TEXT EXTRACT:
Re: [HACKERS] Casting issues with domains

2014-12-11 Thread Thomas Reiss
Le 11/12/2014 00:46, Tom Lane a écrit :
 Kevin Grittner kgri...@ymail.com writes:
 Tom Lane t...@sss.pgh.pa.us wrote:
 As far as that goes, I think the OP was unhappy about the performance
 of the information_schema views, which in our implementation do exactly
 that so that the exposed types of the view columns conform to the SQL
 standard, even though the underlying catalogs use PG-centric types.

 I don't believe that that's the only reason why the performance of the
 information_schema views tends to be sucky, but it's certainly a reason.
 
 Is that schema too edge case to justify some functional indexes
 on the cast values on the underlying catalogs? (I'm inclined to
 think so, but it seemed like a question worth putting out
 there)

DATA EXCERPT:
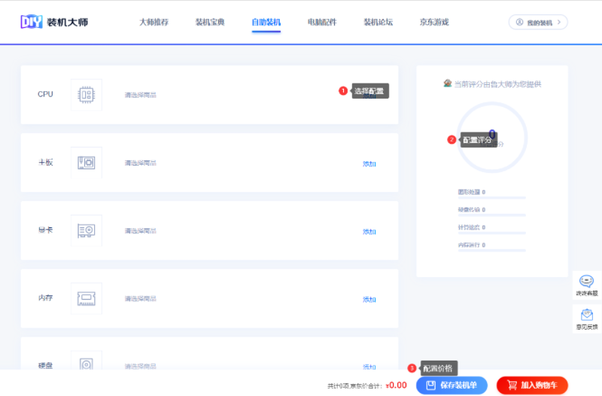
Task: Select the CPU chip icon
Action: point(86,95)
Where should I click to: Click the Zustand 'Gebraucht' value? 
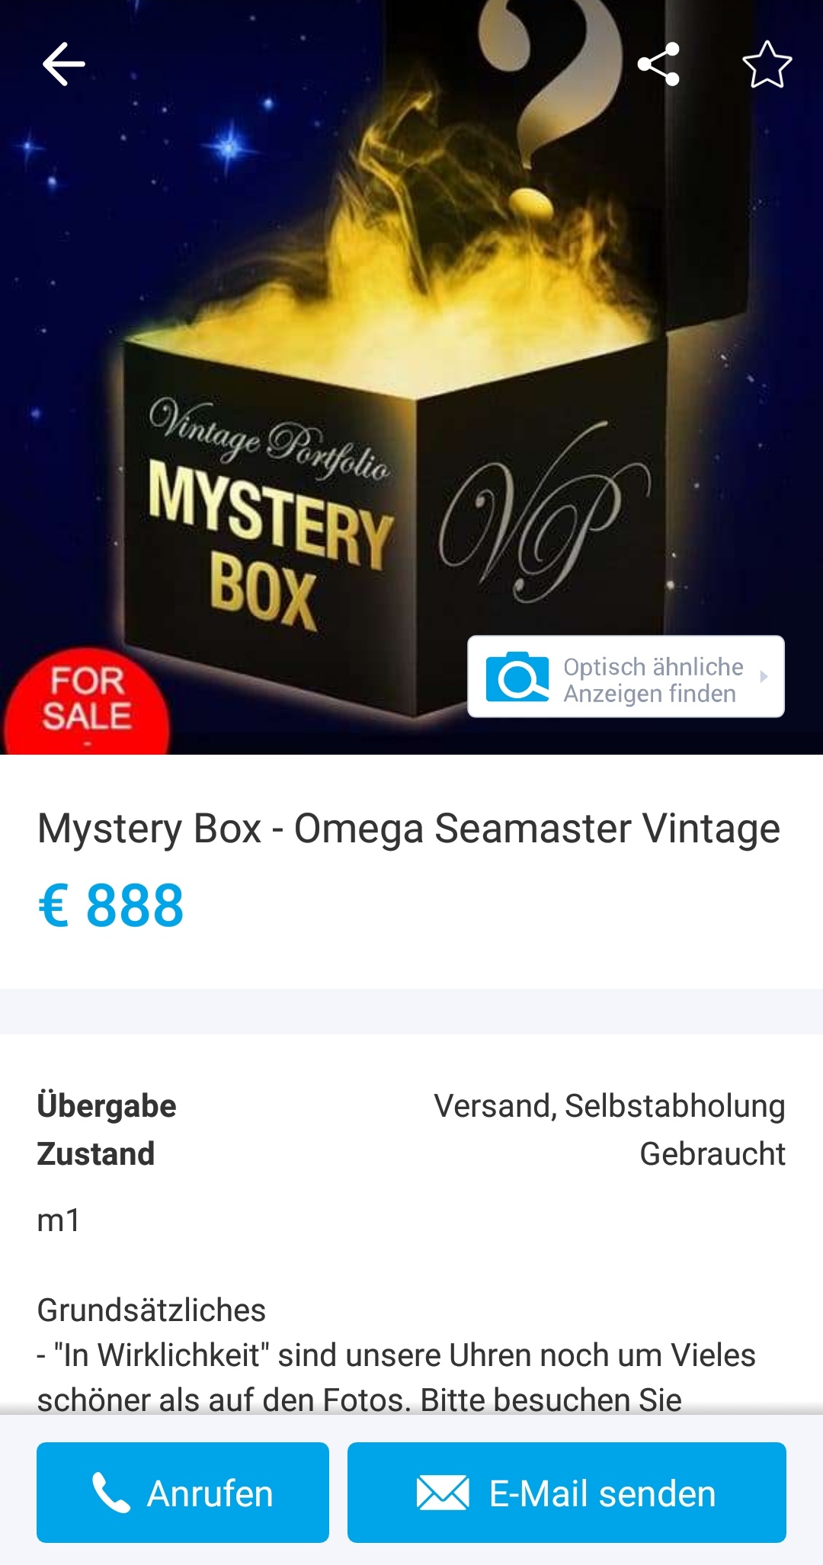pos(713,1154)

WHAT YOU NEED TO DO: Rewrite the passage of the mailing-list post on casting issues with domains from "Re: [HACKERS] Casting" to "certainly a reason.", renaming "performance" to "speed" throughout.

WRITTEN RESPONSE:
Re: [HACKERS] Casting issues with domains

2014-12-11 Thread Thomas Reiss
Le 11/12/2014 00:46, Tom Lane a écrit :
 Kevin Grittner kgri...@ymail.com writes:
 Tom Lane t...@sss.pgh.pa.us wrote:
 As far as that goes, I think the OP was unhappy about the speed
 of the information_schema views, which in our implementation do exactly
 that so that the exposed types of the view columns conform to the SQL
 standard, even though the underlying catalogs use PG-centric types.

 I don't believe that that's the only reason why the speed of the
 information_schema views tends to be sucky, but it's certainly a reason.